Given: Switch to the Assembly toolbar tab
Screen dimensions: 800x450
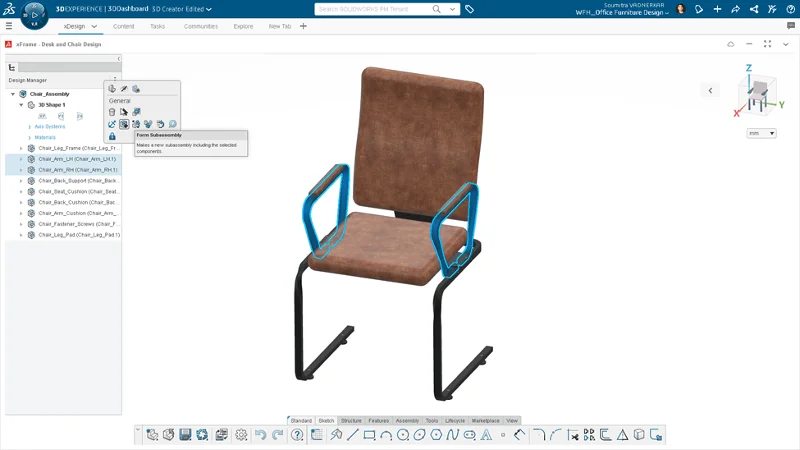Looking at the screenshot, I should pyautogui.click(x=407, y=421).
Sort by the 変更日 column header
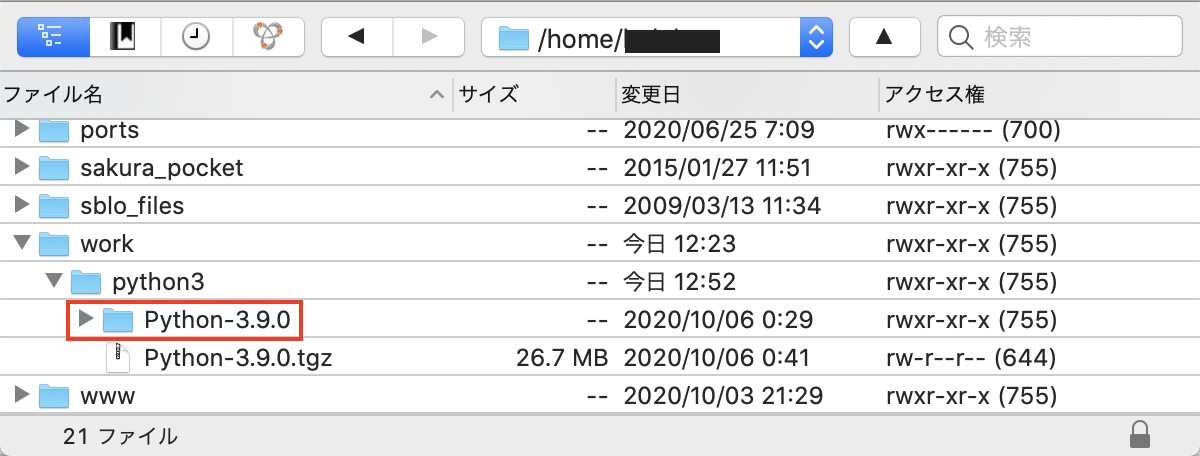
...
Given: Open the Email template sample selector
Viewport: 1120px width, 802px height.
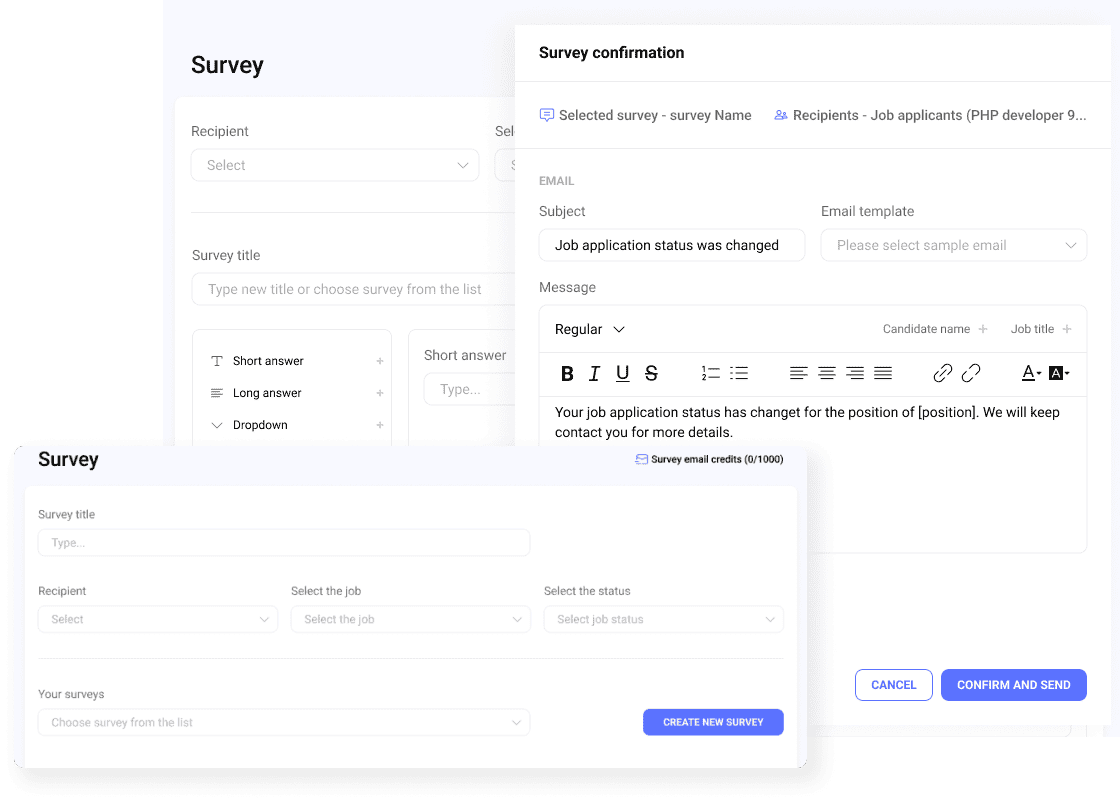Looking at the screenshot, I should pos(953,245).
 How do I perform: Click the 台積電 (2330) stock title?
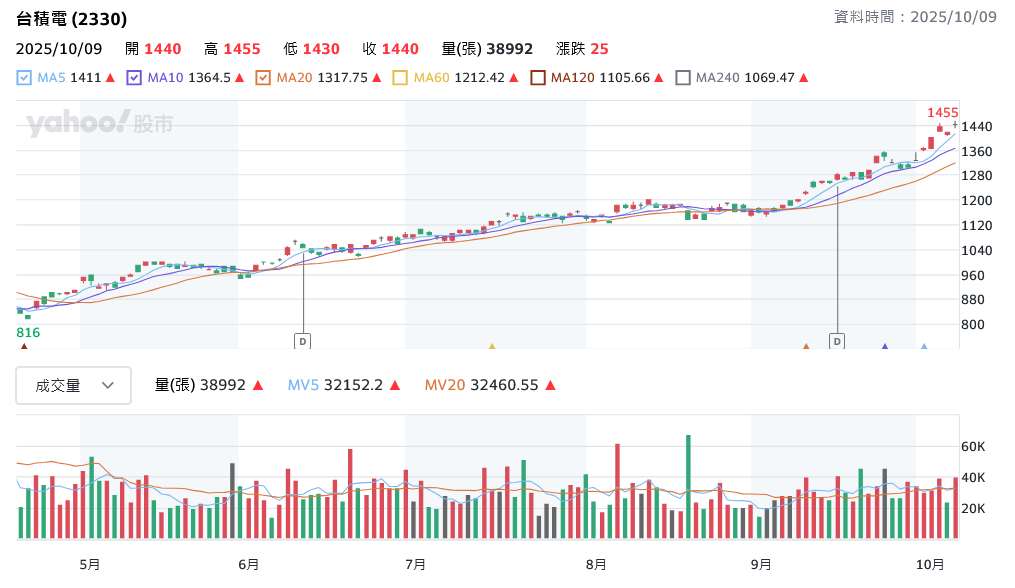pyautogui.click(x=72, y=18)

REQUIRED WORK:
Lines in the listing above that hold the string "Given" need counting. Please reply with the total only.

ANSWER SPACE:
2